Людей в сфере видимости не было. Он растерянно стоял, пока неведомо откуда не появился здоровенный парень, одетый, на взгляд Руслана, весьма причудливо: белая, подпоясанная красным поясом, косоворотка, в вышивке которой он не без удивления разглядел переплетение свастик, свободные суконные штаны, и — новенькие лапти. Не говоря ни слова, парень кивнул Руслану и жестом огромной руки пригласил идти за ним. При своих габаритах двигался он на удивление бесшумно и быстро, Руслан едва поспевал на недавно сросшихся ногах. Так они добрались до самого большого корпуса и вошли в никем, по первому впечатлению, не охраняемую дверь.
Долго шли длиннейшими коридорами, галереями, крутыми лестницами (Руслан даже не старался запомнить путь), встретив лишь несколько человек — юношей, одетых так же, как провожатый, и более зрелых людей, чьи косоворотки были коричневыми с золотой, а не красной вышивкой.

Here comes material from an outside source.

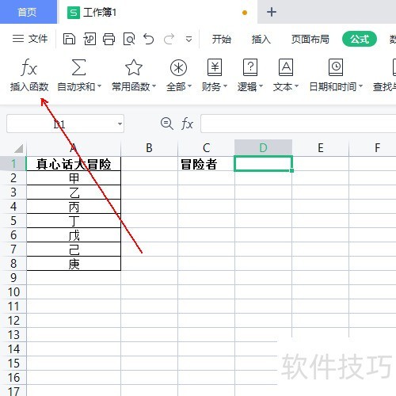Viewport: 396px width, 396px height.
Task: Expand the Name Box dropdown arrow
Action: click(120, 124)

Руслан совершенно правильно сообразил, что видит учеников и преподавателей. Наконец, вышли к тяжелой двери, золотыми буквами на которой значилось: "Господинъ Старшiй Наставникъ Игуменъ". Провожатый указал Руслану на дверь, кивнул и исчез, как будто растворился среди тёмных стен. Юноша сделал шаг, готовясь толкать неподатливый массив потемневшего дерева, но дверь сама медленно распахнулась перед ним.
— Прошу вас, — раздался довольно приятный голос.

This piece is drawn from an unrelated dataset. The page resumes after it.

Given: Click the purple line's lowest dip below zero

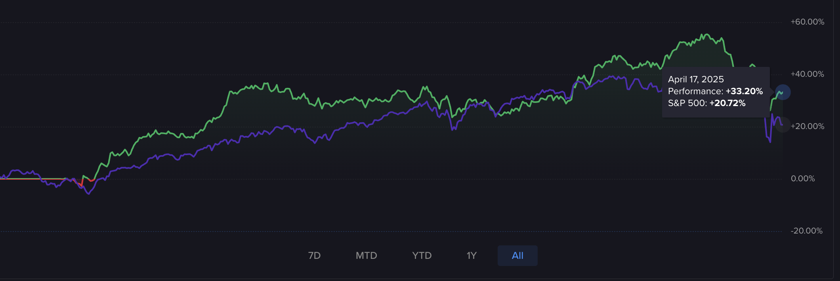Looking at the screenshot, I should 88,194.
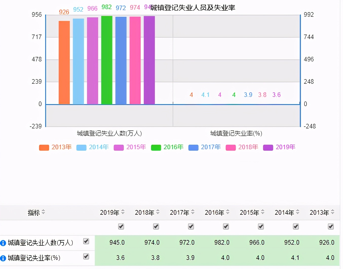Sort by 2018年 column using its arrows
The image size is (343, 269).
(x=158, y=212)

Игумен сидел в огромном кожаном кресле за старинным дубовым столом. Вообще кабинет производил впечатление музейной экспозиции, изображавшей обстановку российского присутственного места XIX — начала XX веков: тёмные конторки, уходящие под потолок шкафы со множеством ящичков, на стене — портрет последнего российского императора в тяжёлой золоченой раме, несколько икон в углу. Диссонировала с этим лишь причудливая техногенная конструкция на столе — что-то вроде маленького телевизора, на мутном экране которого застыл странный зелёный текст, а сам телевизор покоился на футуристического вида ящике с усеянным клавишами пультом. Руслан даже не пытался понять, что это такое, было ему не до того.

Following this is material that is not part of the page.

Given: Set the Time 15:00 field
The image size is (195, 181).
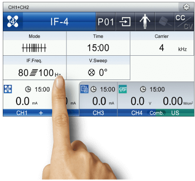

Старший наставник, благожелательно прищурившись, внимательно рассматривал его. Длинные, седые до серебристого сияния волосы и борода чуднО контрастировали с тёмным скуластым лицом среднеазиатского типа: крупный, горбатый нос, выпуклые карие глаза под набрякшими веками, глядящие из-под полукруглых очков, чувственные губы, грустно опущенные уголки которых усы маскировали лишь отчасти. Впрочем, в комплексе все это производило впечатление, скорее, благоприятное. Лицо выражало ум, неопределенное дружелюбие и, одновременно, незащищенность. Словно бы сразу предупреждало: "Вы можете обидеть меня в любой момент, но ни за что не услышите от меня злого слова".
— Значит, вы и есть Ставрос, — в голосе ощущались интонации тщательно образованного и весьма воспитанного человека.
Руслан молча кивнул.
— По артельным правилам вы должны были представиться первым, — мягко попенял Игумен. — Но поскольку вы тут новичок… Меня зовут Игумен. Я — Старший наставник этой Обители.